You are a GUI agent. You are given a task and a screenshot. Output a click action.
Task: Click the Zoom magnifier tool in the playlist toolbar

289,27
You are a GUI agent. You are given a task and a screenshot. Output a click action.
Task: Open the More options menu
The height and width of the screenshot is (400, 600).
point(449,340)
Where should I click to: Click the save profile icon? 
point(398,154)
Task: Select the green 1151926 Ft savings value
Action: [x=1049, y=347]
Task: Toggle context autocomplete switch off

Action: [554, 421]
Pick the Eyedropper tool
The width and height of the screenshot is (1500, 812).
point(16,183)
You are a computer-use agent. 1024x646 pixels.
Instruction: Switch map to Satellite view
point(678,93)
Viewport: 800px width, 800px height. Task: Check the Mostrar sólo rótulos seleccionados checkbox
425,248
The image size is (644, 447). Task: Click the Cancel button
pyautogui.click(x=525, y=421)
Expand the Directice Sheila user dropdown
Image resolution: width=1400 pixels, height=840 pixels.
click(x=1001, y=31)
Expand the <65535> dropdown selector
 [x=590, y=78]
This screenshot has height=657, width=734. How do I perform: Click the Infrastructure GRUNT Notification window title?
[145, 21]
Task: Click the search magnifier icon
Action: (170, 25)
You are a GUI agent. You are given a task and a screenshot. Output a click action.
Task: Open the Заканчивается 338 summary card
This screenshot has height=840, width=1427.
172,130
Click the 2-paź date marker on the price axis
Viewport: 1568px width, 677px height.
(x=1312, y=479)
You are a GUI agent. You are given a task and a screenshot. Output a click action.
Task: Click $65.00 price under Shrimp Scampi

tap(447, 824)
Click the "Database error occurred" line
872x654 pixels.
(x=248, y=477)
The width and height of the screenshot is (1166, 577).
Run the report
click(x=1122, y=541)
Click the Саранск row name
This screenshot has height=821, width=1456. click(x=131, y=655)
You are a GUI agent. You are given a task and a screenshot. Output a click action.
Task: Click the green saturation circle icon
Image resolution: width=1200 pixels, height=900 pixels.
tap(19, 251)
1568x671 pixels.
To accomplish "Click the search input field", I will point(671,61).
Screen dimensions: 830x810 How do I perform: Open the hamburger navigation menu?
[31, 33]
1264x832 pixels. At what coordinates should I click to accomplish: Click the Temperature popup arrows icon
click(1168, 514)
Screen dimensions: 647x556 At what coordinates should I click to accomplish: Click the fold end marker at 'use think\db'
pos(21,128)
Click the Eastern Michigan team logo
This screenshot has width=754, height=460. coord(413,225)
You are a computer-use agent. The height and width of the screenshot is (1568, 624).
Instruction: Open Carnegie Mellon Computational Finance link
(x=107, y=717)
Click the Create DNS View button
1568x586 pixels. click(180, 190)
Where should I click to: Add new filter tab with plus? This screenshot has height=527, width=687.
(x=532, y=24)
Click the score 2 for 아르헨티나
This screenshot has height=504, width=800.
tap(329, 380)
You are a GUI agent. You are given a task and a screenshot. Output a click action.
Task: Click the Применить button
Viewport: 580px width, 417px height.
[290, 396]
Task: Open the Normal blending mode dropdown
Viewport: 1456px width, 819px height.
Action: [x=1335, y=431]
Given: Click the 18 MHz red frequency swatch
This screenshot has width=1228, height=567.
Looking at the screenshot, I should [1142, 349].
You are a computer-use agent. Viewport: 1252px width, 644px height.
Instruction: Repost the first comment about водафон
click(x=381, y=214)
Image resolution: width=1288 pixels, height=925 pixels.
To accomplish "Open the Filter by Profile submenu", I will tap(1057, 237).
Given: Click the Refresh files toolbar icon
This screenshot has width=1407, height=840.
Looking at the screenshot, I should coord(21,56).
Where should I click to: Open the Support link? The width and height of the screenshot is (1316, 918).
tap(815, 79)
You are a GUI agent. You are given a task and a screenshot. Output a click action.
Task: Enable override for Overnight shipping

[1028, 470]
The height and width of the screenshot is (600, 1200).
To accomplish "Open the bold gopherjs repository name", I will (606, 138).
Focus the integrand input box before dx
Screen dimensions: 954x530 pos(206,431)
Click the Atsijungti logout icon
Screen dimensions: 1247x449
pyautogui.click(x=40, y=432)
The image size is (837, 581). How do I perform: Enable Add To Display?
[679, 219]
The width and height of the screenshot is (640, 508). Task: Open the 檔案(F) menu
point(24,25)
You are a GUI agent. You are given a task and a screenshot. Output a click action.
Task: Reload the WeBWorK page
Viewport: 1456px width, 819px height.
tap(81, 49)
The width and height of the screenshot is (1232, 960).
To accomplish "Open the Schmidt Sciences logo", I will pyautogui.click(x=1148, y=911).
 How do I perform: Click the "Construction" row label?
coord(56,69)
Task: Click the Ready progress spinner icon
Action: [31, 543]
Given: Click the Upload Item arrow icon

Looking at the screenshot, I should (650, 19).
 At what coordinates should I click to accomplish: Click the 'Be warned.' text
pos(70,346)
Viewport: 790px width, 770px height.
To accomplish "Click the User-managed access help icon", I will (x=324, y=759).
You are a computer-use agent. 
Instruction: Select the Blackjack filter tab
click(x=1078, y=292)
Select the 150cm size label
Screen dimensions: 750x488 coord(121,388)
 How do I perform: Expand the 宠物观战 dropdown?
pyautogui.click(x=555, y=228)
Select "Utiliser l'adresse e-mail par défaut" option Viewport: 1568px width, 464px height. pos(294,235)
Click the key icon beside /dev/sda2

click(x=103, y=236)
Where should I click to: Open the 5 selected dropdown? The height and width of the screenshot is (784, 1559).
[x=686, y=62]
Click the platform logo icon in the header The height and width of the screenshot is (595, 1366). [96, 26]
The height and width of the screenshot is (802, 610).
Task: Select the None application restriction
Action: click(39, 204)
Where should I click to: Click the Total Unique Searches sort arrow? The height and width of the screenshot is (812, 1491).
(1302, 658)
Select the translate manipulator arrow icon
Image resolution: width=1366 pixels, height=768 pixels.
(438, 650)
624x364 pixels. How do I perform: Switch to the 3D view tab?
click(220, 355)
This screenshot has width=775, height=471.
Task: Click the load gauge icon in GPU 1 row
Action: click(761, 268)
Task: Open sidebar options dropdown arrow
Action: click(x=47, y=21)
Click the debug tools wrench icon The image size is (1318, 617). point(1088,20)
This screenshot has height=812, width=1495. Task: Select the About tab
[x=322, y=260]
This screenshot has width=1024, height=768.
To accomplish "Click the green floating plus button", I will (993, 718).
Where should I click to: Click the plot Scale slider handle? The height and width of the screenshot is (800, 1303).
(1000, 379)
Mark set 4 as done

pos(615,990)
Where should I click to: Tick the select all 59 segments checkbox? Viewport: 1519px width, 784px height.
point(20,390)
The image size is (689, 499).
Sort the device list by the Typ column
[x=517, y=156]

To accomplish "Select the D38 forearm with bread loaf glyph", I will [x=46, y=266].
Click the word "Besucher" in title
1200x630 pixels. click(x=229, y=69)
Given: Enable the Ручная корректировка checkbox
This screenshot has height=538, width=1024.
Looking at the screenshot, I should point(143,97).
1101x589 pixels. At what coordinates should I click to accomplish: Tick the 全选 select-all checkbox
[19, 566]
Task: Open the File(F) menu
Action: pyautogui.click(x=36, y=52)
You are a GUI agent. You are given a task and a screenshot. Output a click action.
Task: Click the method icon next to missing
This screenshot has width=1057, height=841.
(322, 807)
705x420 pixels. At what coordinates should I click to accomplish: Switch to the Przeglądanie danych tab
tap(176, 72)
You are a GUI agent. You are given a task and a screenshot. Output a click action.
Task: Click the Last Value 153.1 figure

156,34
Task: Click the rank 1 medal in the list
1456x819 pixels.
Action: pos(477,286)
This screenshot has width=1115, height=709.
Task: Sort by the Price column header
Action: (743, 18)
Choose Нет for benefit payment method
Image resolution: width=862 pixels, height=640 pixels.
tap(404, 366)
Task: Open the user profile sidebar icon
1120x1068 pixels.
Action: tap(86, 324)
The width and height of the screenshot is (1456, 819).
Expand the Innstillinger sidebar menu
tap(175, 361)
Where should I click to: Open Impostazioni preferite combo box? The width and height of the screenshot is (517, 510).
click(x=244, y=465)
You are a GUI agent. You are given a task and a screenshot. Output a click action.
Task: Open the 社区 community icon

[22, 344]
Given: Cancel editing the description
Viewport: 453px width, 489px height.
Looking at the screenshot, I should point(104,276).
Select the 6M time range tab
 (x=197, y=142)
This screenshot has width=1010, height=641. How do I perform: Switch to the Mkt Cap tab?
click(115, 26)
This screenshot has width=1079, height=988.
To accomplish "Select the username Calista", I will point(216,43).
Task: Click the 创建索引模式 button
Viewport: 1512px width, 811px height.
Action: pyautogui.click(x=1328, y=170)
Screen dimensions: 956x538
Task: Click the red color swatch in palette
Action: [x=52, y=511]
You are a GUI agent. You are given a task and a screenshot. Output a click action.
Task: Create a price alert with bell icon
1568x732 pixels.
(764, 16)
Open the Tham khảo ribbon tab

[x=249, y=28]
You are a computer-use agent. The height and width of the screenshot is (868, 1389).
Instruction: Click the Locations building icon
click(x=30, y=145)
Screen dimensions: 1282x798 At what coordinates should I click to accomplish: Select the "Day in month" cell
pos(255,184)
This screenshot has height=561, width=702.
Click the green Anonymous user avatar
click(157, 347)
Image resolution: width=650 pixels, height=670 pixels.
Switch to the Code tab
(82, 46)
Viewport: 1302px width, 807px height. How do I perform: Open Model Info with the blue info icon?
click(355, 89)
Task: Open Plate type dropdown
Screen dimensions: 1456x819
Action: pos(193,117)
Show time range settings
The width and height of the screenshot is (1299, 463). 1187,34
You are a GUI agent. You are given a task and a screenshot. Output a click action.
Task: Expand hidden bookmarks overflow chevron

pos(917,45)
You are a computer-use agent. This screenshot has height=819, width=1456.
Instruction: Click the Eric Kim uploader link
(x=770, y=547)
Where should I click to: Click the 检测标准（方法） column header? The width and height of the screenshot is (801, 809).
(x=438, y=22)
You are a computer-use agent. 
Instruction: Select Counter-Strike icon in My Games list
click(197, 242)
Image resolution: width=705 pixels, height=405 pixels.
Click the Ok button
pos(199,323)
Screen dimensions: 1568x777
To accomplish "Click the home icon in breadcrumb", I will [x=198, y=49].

= = = = = = =

* _Set problem_
Count the lines in the items above that contain the string "Where". Reply with the number only.

* _Result below_
9